The Cheapest Nights
Yusuf Idris, trans. from the Arabic by Wadida Wassef. Penguin Classics, $18 trade paper (208p) ISBN 978-0-14-313398-8
Wassef’s new translation of Idris’s seminal 1967 story collection is a bracing glimpse into the lives of Egypt’s poor and middle classes after WWII. In “Did You Have to Turn on the Light, Li-Li,” a recent graduate of Al-Azhar University ministers to the destitute and addicted deep in the slums of mid-century Cairo, only to hopelessly fall for a beautiful congregant. In “The Shame,” rumors of an indiscretion between two villagers prompts rage from their families and sets a countryside community on edge.

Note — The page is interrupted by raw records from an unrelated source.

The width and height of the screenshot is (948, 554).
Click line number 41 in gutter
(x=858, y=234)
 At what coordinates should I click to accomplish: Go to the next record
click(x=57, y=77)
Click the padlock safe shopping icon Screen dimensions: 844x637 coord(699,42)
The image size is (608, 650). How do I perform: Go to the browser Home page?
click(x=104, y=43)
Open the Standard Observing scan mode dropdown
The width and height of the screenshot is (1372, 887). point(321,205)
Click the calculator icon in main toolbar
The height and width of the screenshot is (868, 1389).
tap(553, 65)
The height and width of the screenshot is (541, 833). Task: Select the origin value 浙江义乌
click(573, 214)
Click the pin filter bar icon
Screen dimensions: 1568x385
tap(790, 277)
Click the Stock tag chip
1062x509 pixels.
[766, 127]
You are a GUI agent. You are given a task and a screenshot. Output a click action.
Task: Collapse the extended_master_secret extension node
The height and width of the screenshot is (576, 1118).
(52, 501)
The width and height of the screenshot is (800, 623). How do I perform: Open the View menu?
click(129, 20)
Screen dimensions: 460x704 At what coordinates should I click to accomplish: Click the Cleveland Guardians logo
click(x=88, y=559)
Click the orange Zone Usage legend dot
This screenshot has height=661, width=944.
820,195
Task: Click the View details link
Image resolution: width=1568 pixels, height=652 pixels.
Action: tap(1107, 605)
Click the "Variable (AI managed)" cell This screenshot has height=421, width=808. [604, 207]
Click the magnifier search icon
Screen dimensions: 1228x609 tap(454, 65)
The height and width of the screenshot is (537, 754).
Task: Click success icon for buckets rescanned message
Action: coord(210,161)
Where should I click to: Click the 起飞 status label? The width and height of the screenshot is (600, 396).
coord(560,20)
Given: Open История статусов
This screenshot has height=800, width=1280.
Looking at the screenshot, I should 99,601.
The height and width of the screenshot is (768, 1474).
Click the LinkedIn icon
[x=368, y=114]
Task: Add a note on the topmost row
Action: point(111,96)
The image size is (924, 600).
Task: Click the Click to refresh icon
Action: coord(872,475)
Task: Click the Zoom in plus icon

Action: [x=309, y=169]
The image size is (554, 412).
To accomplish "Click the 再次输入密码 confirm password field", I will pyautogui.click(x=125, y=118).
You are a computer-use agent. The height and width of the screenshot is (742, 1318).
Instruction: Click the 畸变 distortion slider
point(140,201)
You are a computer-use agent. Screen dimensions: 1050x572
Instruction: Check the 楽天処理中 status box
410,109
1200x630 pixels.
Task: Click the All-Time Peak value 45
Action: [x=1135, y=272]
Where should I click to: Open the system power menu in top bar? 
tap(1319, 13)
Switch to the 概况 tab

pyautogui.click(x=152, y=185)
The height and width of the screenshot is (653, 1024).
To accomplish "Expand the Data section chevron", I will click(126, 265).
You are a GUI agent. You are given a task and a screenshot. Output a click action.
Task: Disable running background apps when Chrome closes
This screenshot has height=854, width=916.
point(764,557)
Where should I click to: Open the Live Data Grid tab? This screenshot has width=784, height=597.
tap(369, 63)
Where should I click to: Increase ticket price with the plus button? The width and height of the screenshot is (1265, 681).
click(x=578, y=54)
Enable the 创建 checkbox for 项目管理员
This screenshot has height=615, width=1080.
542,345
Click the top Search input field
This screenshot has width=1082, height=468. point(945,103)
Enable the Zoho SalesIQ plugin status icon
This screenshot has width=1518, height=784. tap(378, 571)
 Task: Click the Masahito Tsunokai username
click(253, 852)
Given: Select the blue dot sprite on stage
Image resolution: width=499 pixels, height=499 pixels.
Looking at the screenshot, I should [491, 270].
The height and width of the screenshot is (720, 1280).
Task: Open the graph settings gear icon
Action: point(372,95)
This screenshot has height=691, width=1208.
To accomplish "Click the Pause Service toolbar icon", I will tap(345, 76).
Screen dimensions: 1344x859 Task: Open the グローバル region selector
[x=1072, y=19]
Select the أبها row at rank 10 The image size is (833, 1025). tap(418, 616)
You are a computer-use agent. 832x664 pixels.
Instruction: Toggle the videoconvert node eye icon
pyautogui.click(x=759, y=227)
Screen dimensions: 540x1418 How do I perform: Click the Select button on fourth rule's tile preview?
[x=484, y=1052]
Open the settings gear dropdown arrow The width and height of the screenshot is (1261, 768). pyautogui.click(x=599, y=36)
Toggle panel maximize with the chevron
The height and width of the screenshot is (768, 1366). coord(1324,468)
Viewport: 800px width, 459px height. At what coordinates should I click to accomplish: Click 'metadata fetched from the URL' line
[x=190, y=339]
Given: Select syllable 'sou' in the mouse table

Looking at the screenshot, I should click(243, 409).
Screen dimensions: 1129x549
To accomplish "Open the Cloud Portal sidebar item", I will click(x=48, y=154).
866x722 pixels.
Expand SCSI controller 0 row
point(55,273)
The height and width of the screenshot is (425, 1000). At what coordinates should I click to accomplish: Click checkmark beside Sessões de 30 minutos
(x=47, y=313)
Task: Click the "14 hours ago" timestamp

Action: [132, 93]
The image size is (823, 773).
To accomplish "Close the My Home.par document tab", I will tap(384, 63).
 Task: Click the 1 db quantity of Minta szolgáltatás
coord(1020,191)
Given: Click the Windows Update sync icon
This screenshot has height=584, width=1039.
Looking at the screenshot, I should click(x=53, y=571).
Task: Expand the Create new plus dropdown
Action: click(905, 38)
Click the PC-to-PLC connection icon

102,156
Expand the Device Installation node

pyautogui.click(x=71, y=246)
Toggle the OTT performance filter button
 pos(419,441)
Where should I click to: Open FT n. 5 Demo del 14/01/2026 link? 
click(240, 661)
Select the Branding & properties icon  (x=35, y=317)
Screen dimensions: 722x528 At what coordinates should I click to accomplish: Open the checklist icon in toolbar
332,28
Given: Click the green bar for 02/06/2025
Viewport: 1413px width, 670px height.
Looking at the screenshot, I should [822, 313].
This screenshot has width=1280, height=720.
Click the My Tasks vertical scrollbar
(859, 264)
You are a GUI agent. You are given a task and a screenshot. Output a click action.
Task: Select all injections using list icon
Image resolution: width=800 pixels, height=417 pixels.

In “The Dregs of the City,” a judge coerces his maid into a sexual relationship, but soon finds his dominance challenged. Idris’s assured prose, translated capably by Wassef, captures the high drama in the lust, labor, and resilience of daily life in a rapidly evolving Egypt. A doctor by trade, Idris saves his most cutting profiles for trained professionals—the undertaker, judges, and doctors whose paternalism is thin cover for greed, vanity, and sexual opportunism. While the collection will be of particular interest to readers drawn to the fiction of the modern Middle East, Idris’s imagination, craft, and emotional insight make this a must-read for all short story enthusiasts. (June)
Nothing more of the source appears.